Instructions to follow | Please repeat, precisely as written, only the lines from the one containing "Click the Mission tab alert badge" through the last line of the records below, pictures omitted.

(Stored entries)
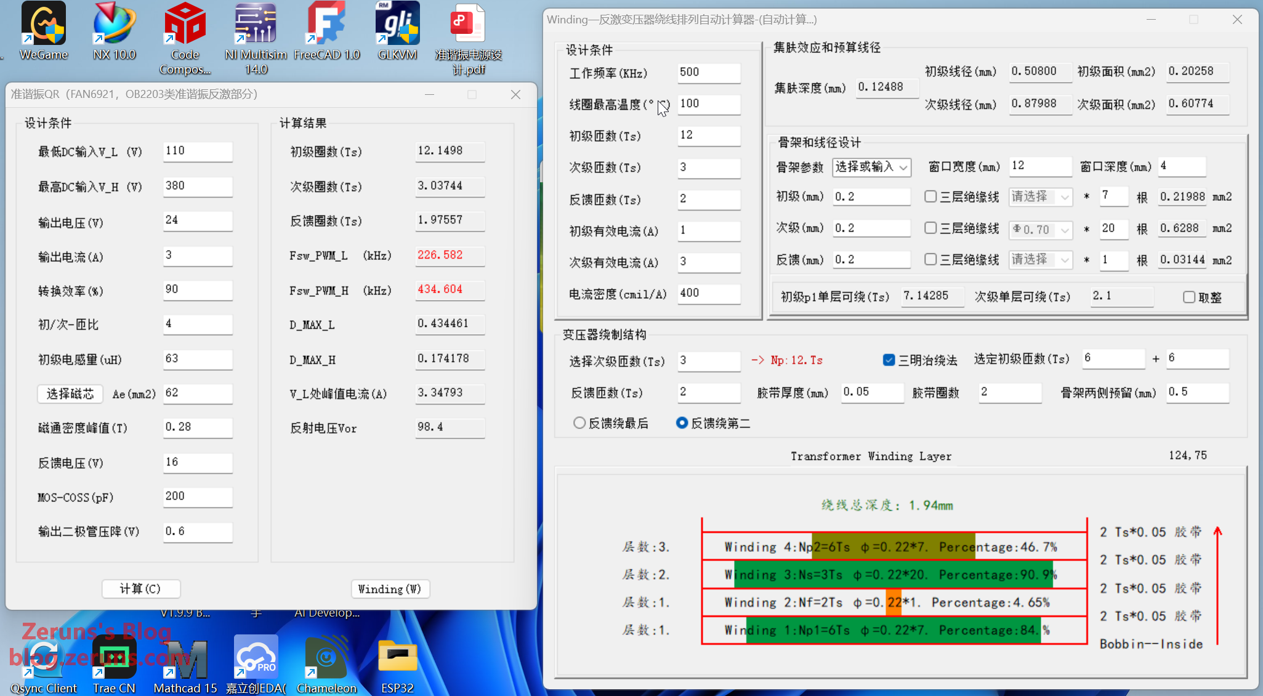The width and height of the screenshot is (1263, 696).
Task: Open the Chameleon desktop shortcut
Action: pyautogui.click(x=326, y=658)
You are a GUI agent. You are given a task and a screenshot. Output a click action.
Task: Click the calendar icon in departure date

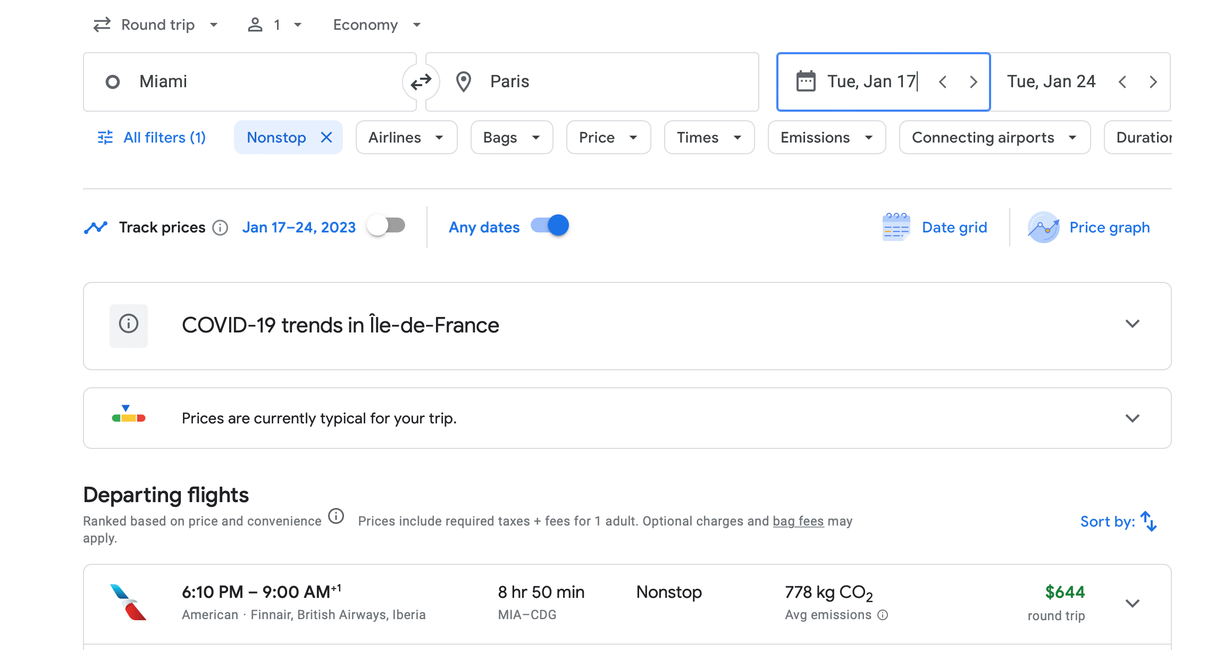pyautogui.click(x=806, y=81)
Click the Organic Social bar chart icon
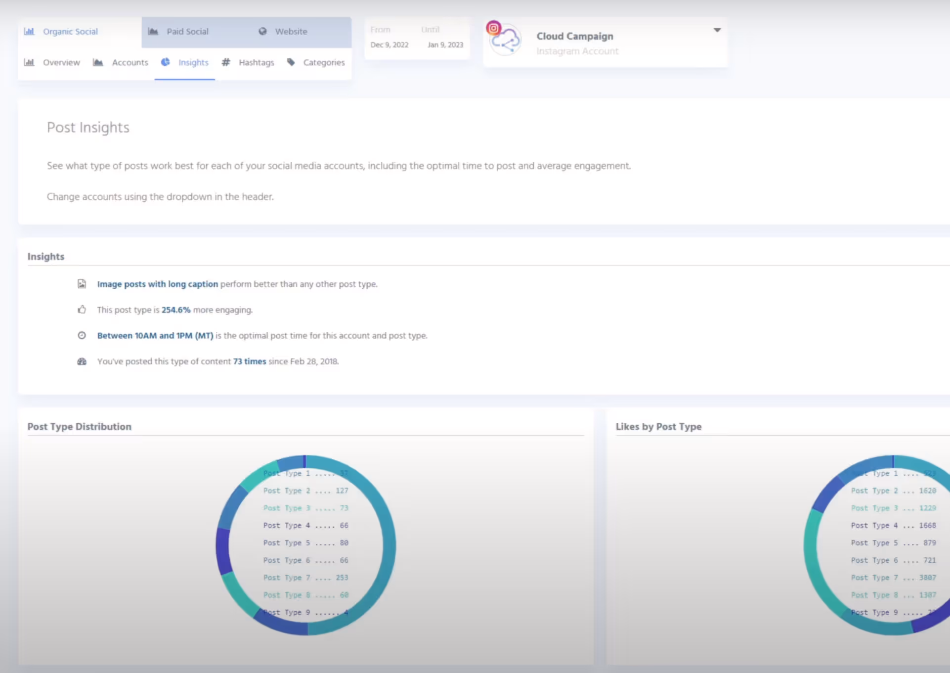Image resolution: width=950 pixels, height=673 pixels. click(x=29, y=32)
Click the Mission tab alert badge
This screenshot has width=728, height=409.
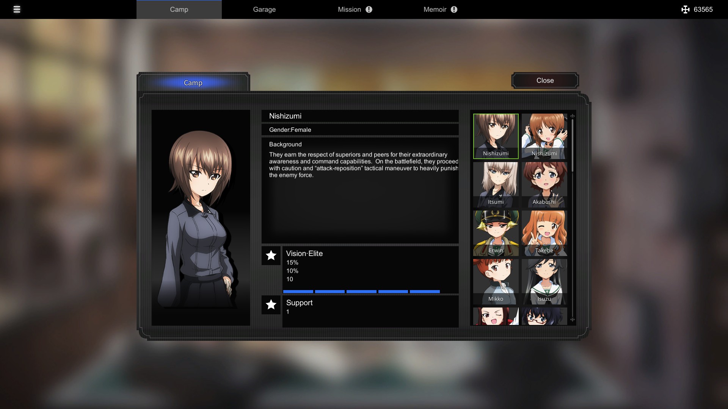point(369,9)
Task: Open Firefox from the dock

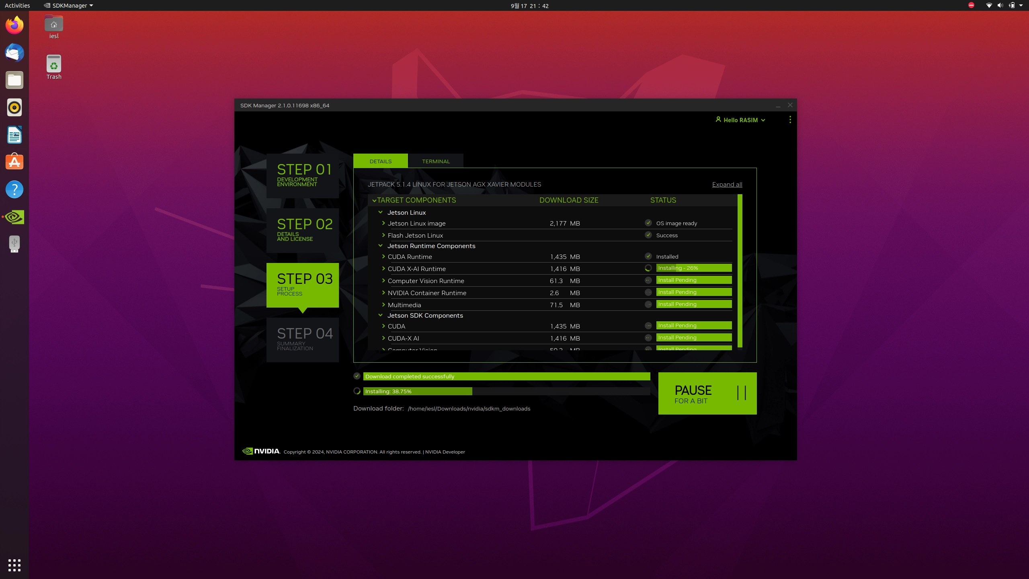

Result of the task |
Click the Mission tab alert badge
This screenshot has width=728, height=409.
point(369,9)
Task: Open Firefox from the dock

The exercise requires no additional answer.